Exact copy, no pictures: reproduce the lines from the one that holds "This screenshot has width=893, height=824." through the end of the entries.

══ Material provided ══

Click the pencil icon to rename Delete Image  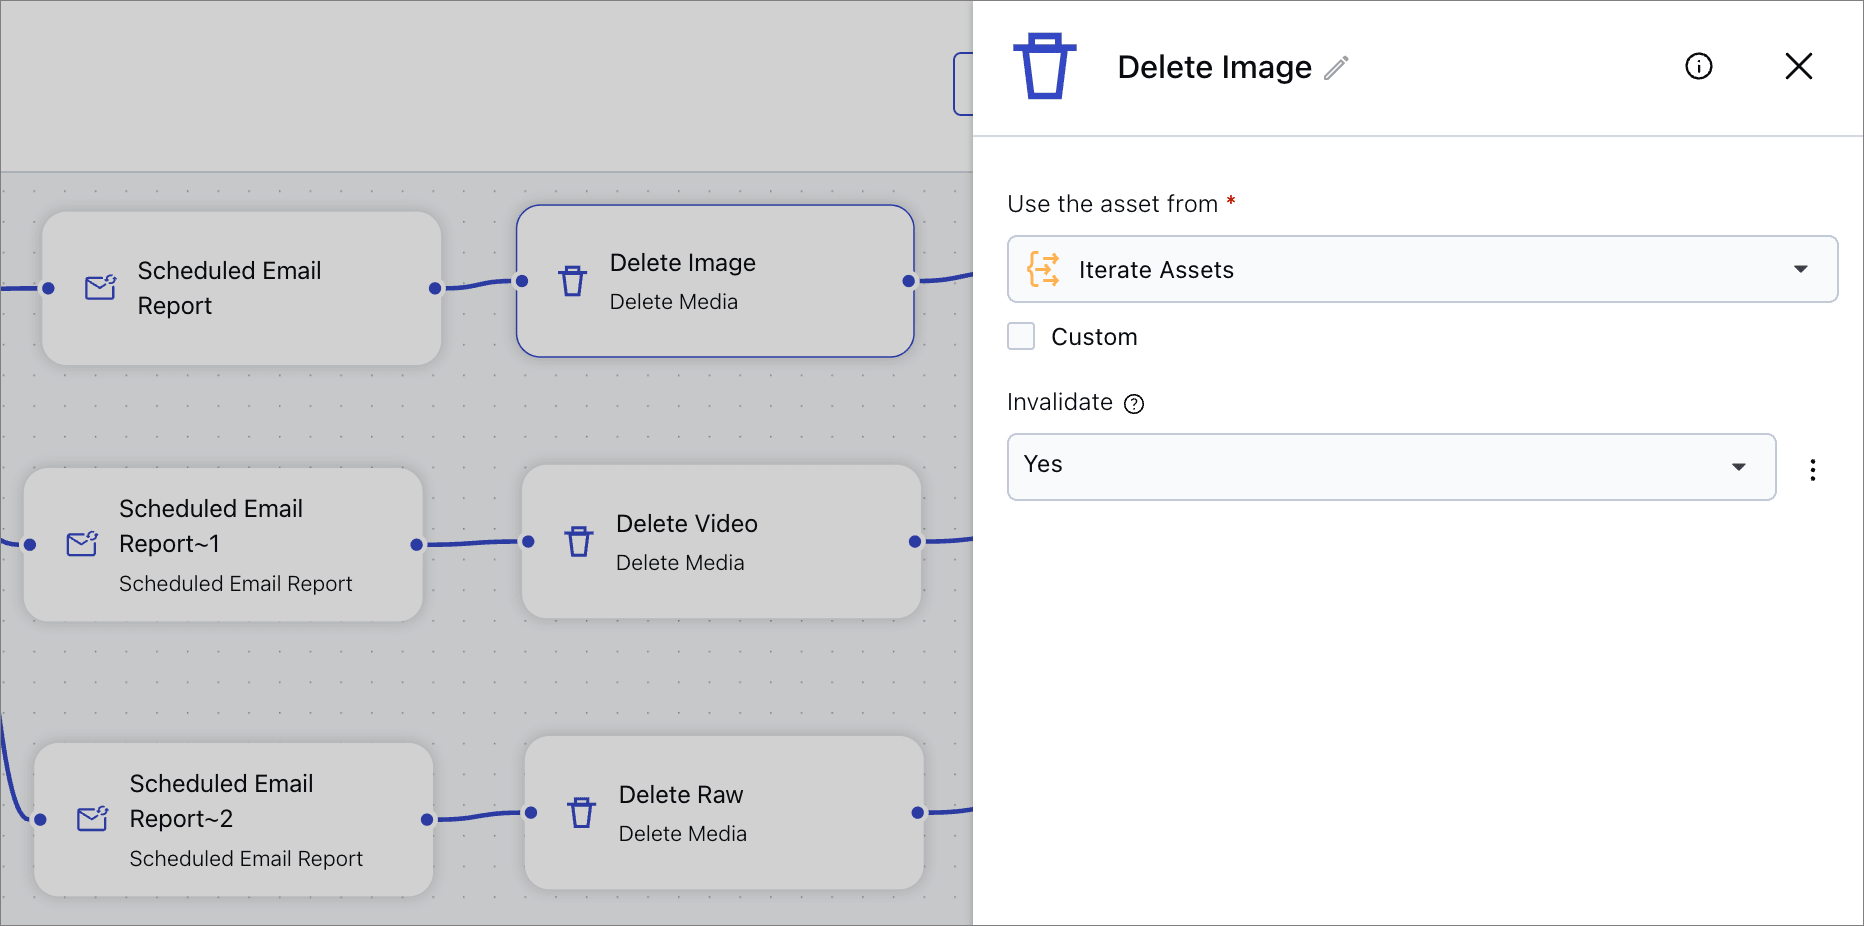tap(1336, 68)
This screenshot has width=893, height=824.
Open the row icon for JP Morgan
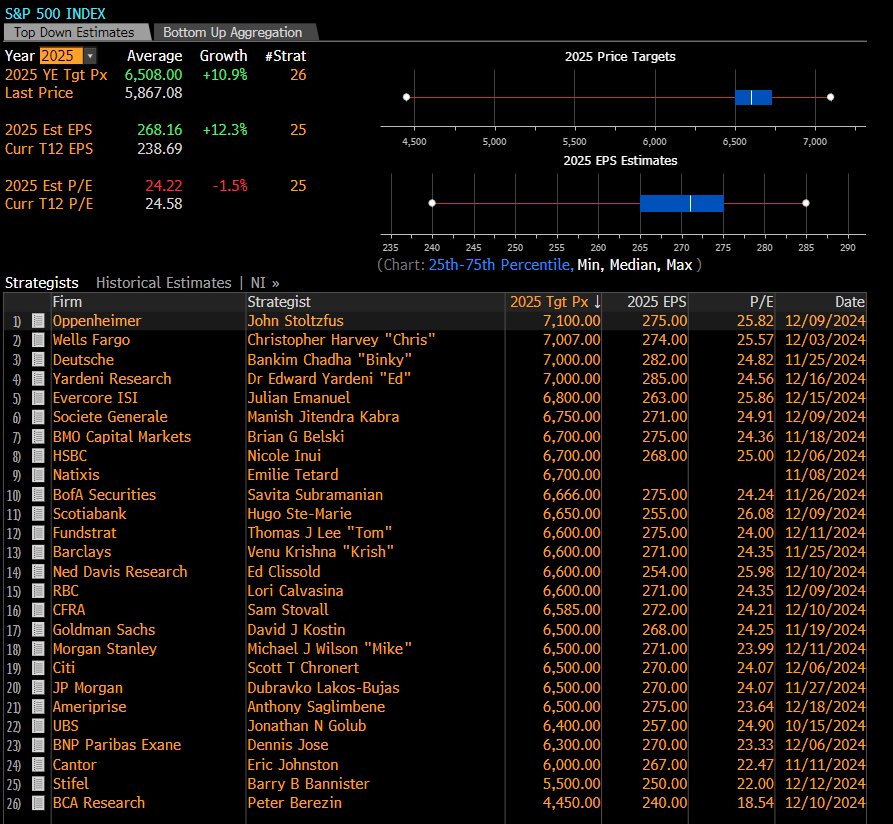point(37,687)
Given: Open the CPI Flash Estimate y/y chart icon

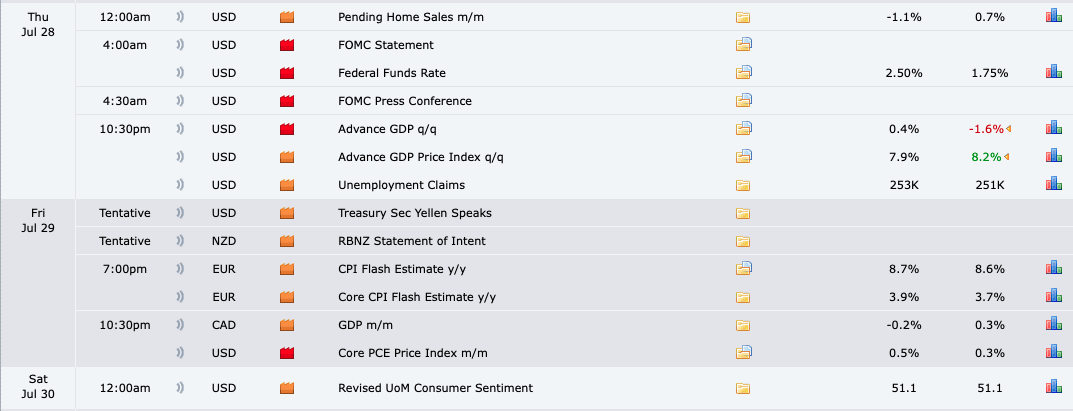Looking at the screenshot, I should tap(1052, 269).
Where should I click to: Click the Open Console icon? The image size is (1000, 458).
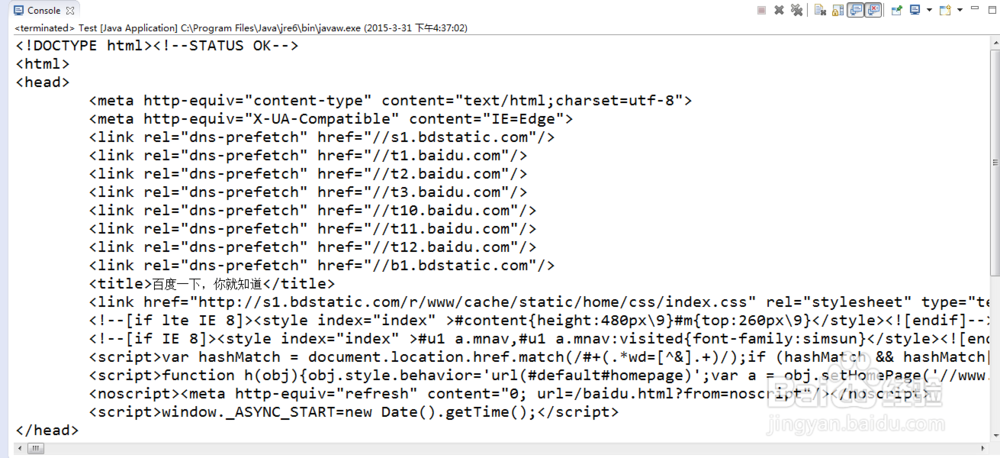click(945, 10)
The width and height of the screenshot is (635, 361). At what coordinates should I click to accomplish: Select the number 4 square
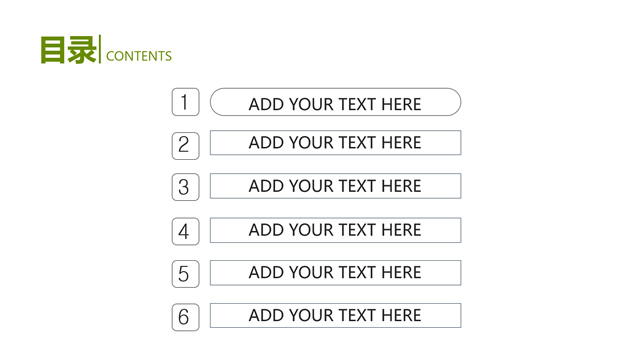click(x=185, y=231)
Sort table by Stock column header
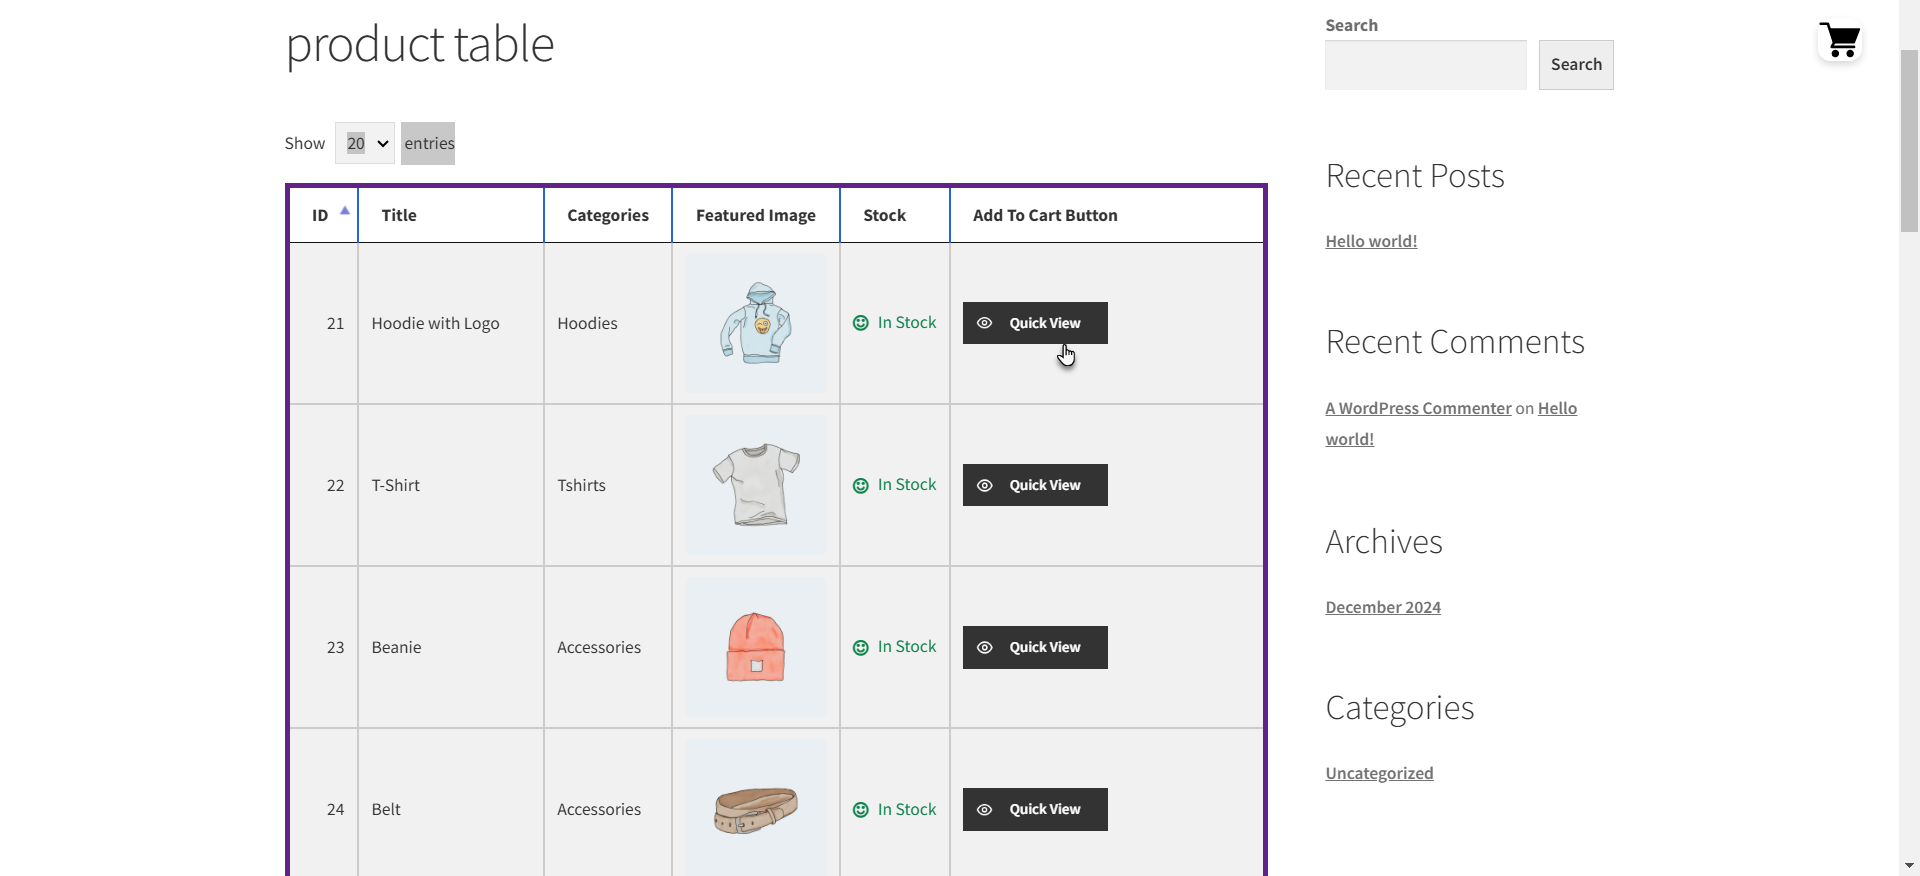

═══

> [Finished task]
This screenshot has width=893, height=824.
Open the row icon for JP Morgan
point(37,687)
Given: Open the CPI Flash Estimate y/y chart icon

Looking at the screenshot, I should tap(1052, 269).
Where should I click to: Click the Open Console icon? The image size is (1000, 458).
click(945, 10)
The width and height of the screenshot is (635, 361). At what coordinates should I click to accomplish: Select the number 4 square
click(x=185, y=231)
Sort table by Stock column header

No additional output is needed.